Your task |
Pictures are to be left out; every line from the one that holds "Screen dimensions: 398x241" to the end of the data is to be retyped exactly.

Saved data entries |
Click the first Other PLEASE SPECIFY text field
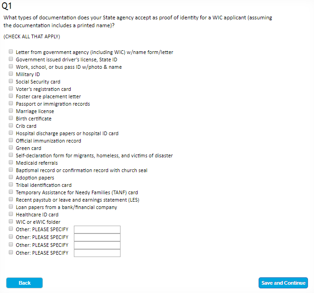This screenshot has width=314, height=293. 97,229
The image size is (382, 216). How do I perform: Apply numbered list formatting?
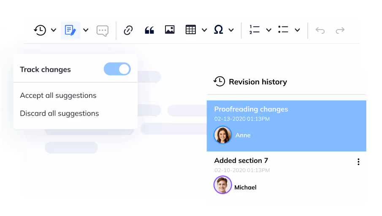point(255,30)
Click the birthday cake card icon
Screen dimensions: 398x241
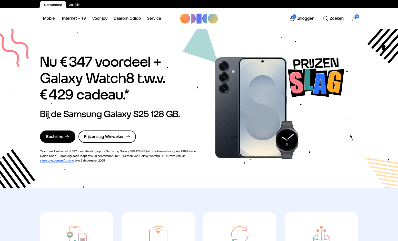pos(321,233)
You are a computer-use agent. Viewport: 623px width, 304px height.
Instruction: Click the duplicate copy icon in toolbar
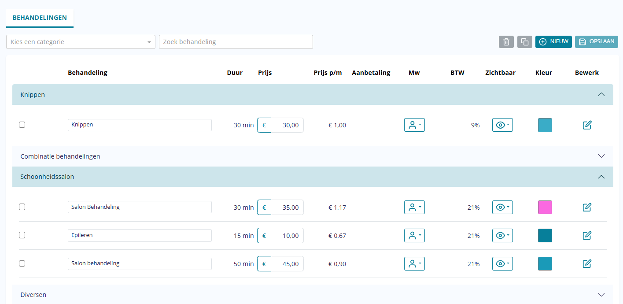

Result |
Screen dimensions: 398x241
pos(321,233)
You are a computer-use agent. Viewport: 623px width, 304px height.
Instruction: Click the duplicate copy icon in toolbar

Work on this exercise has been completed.